Cas d’intoxication à la morphine en pédiatrie

 Cet article décrit le cas d’un enfant ayant reçu une prescription de morphine au congé de l’hôpital, après une chirurgie d’adénoïdo-amygdalectomie. La dose prescrite était de 3 mg pour un poids de 15 kg, soit 0,2 mg/kg/dose, ce qui est adéquat. À noter, la prescription précisait d’administrer le médicament régulièrement aux 4 à 6 heures (ce qui est quand même un peu illogique…) pendant 5 jours puis aux 4 à 6 heures au besoin.

Le patient a eu congé de l’hôpital au matin le lendemain de la chirurgie, puis en soirée le même jour il s’est mis à présenter de la fièvre avec de la somnolence, ce pourquoi ses parents ont appelé l’ambulance. Le patient a été amené à un centre régional puis transféré à un centre tertiaire avec de la somnolence, une tachycardie, des tremblements, un myosis, des pauses respiratoires, une cyanose buccale et même une possibilité de convulsions. Une intoxication à la morphine a été suspectée et deux doses de naloxone à 4 heures d’intervalle ont été nécessaire pour contrôler les symptômes, de même qu’une admission aux soins intensifs pour surveillance. Il a été constaté que le patient a reçu une solution orale de morphine à 5 mg/mL au lieu de 1 mg/mL, avec un volume correspondant à la dose prescrite pour la solution de 1 mg/mL; les doses administrées étaient donc de 1 mg/kg par inadvertance.

La conclusion de l’article comporte une phrase clé que je cite ici telle quelle, qui rejoint plusieurs autres articles qui ont été écrit sur le même sujet depuis les recommandations d’éviter la codéine en pédiatrie:

Depuis le retrait de la codéine des options de traitement pour les enfants de moins de 12 ans, la morphine est devenue une option intéressante pour le soulagement de la douleur. Il s’agit toutefois d’un médicament associé à un risque élevé d’erreur pouvant entraîner des conséquences graves. À la suite de la recommandation de Santé Canada, il faut se questionner pour savoir si le nombre événements évités par le retrait de la codéine en pédiatrie est plus grand que le nombre événements causés par le passage à la morphine. Étant donné la consommation croissante d’opiacés depuis le début des années 2000, l’utilisation de la morphine pour les enfants ayant subi une amygdalectomie doit faire l’objet d’une évaluation approfondie des risques et des bienfaits afin d’en justifier l’usage.

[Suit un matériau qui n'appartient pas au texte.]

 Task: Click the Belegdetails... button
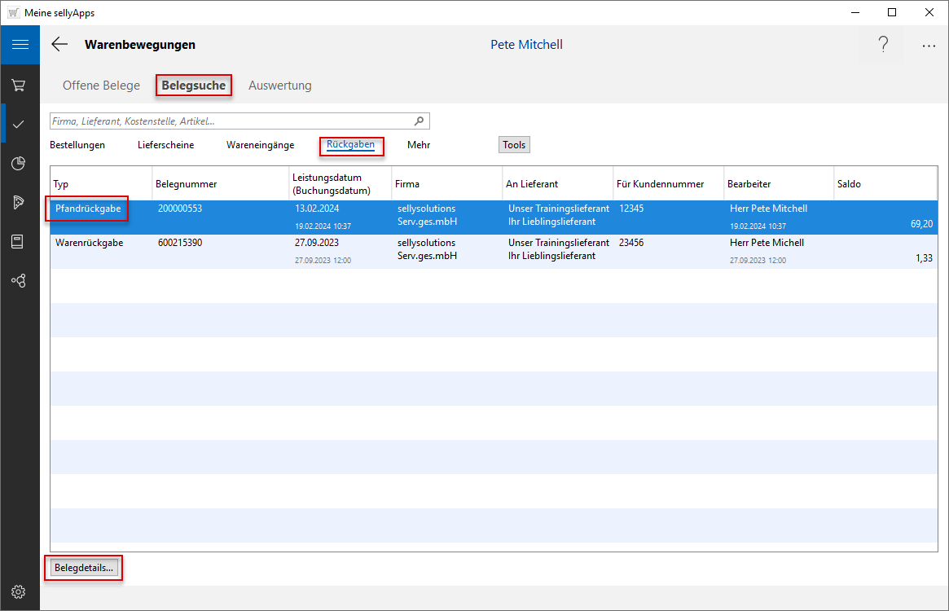(84, 568)
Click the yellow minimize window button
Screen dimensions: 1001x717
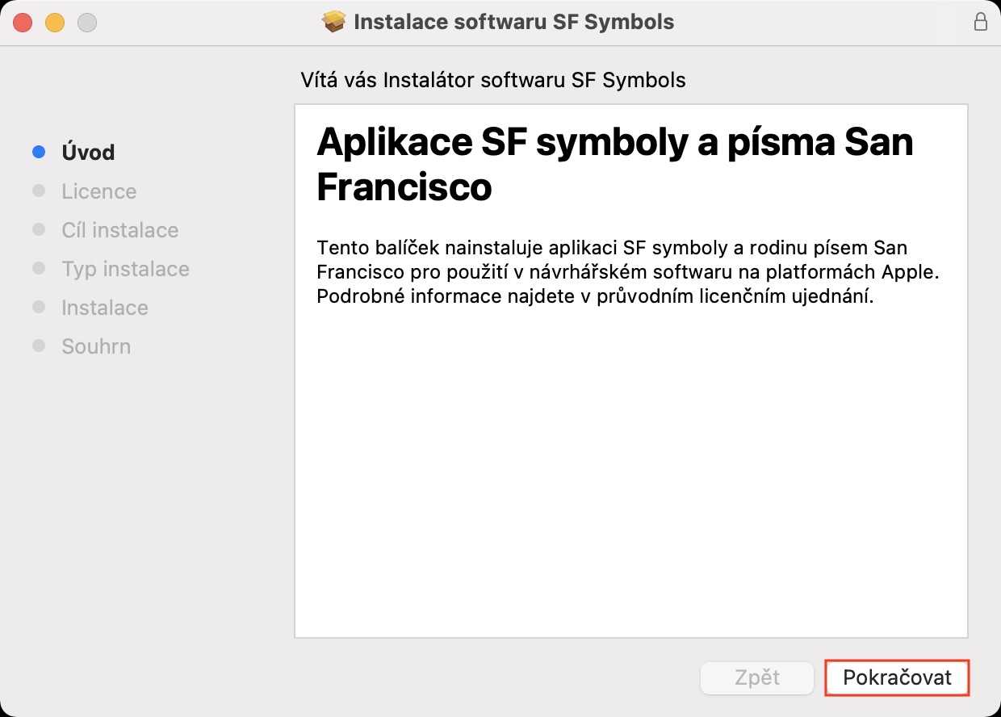(54, 23)
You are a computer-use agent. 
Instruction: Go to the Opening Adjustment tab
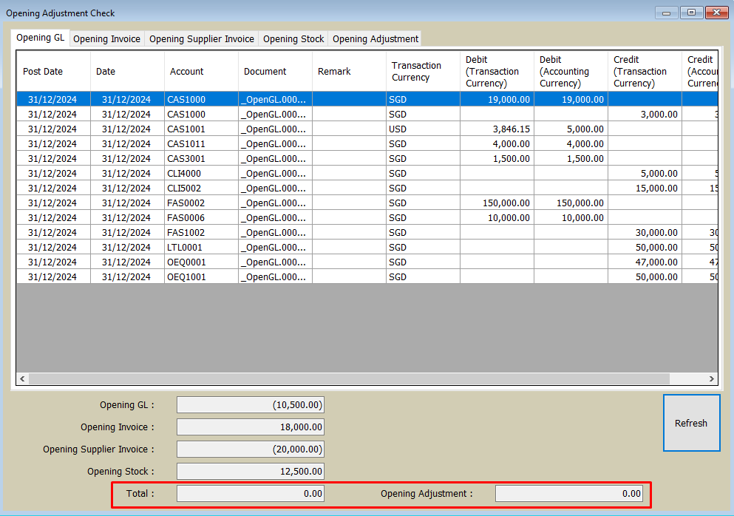tap(375, 39)
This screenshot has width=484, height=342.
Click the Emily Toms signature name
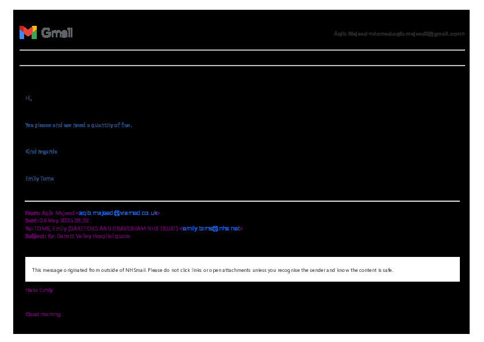click(x=40, y=179)
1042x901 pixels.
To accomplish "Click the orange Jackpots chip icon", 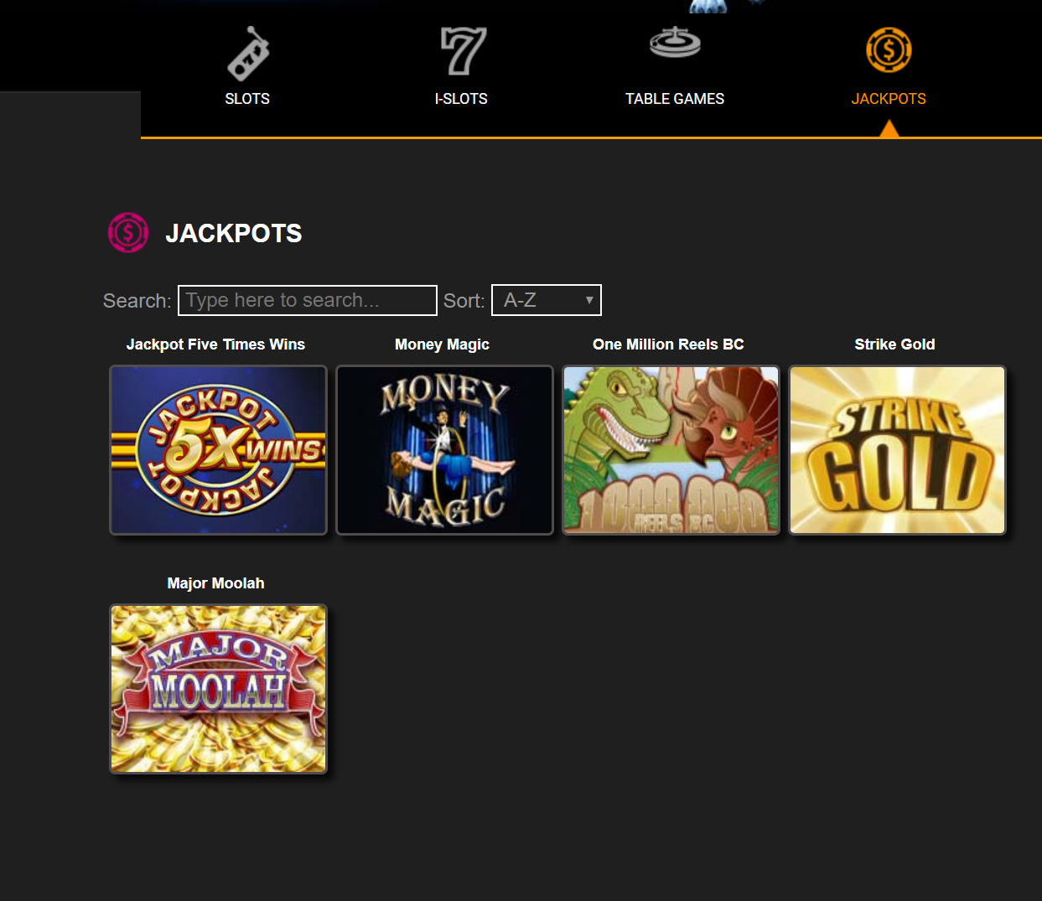I will pos(889,50).
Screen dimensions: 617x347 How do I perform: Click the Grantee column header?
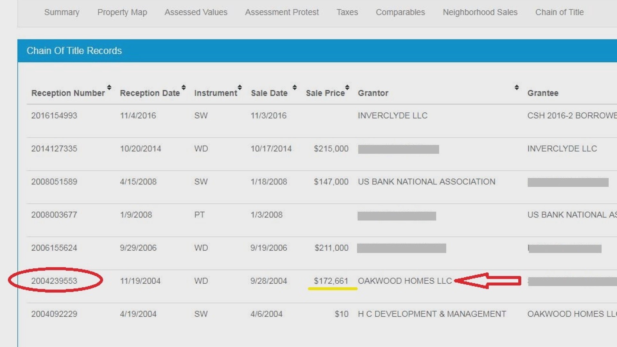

Déclaration de conflit d’intérêt: je connais tous les auteurs de cet article mais je n’ai pas été impliqué dans son écriture ni dans le cas clinique décrit.

Articles de la semaine

ÉTATS-UNIS, PROTOCOLE ÉLECTRONIQUE POUR L’ANALGÉSIE POST-OPÉRATOIRE APRÈS AMYGDALECTOMIE

Cette étude rétrospective a évalué l’impact d’un protocole électronique (electronic order set) pour tenter de modifier les pratiques d’analgésie post-opératoire après une amygdalectomie chez des patients âgés de moins de 7 ans. Deux périodes de 18 mois, allant du 1er juin 2011 au 30 novembre 2012, puis du 1er janvier 2013 au 30 juin 2014, ont été comparées.

Le protocole pré modification comprenait de l’acétaminophène combiné à de la codéine et de l’hydrocodone ou de la codéine, tandis que le protocole post modification comprenait une combinaison d’acétaminophène et d’ibuprofène, en réponse aux avis de la FDA sur l’utilisation de la codéine en pédiatrie et à une étude récente qui a évalué l’acétaminophène et l’ibuprofène par rapport à l’acétaminophène et la morphine dans ce type de contexte.

Les taux de visites à l’urgence en post-opératoire, de même que les raisons de visites à l’urgence, et les taux de saignements étaient similaires avant et après le changement. L’utilisation d’opiacés est passée de 82 à 15% des cas avant et après le changement. Les auteurs discutent des facteurs qui selon eux ont mené à l’implantation réussie de ce protocole, notamment la facilité d’utilisation, un suivi serré des patients par téléphone après le changement pour détecter d’éventuelles complications, et l’assurance que le protocole pouvait être modifié si des effets néfastes étaient observés.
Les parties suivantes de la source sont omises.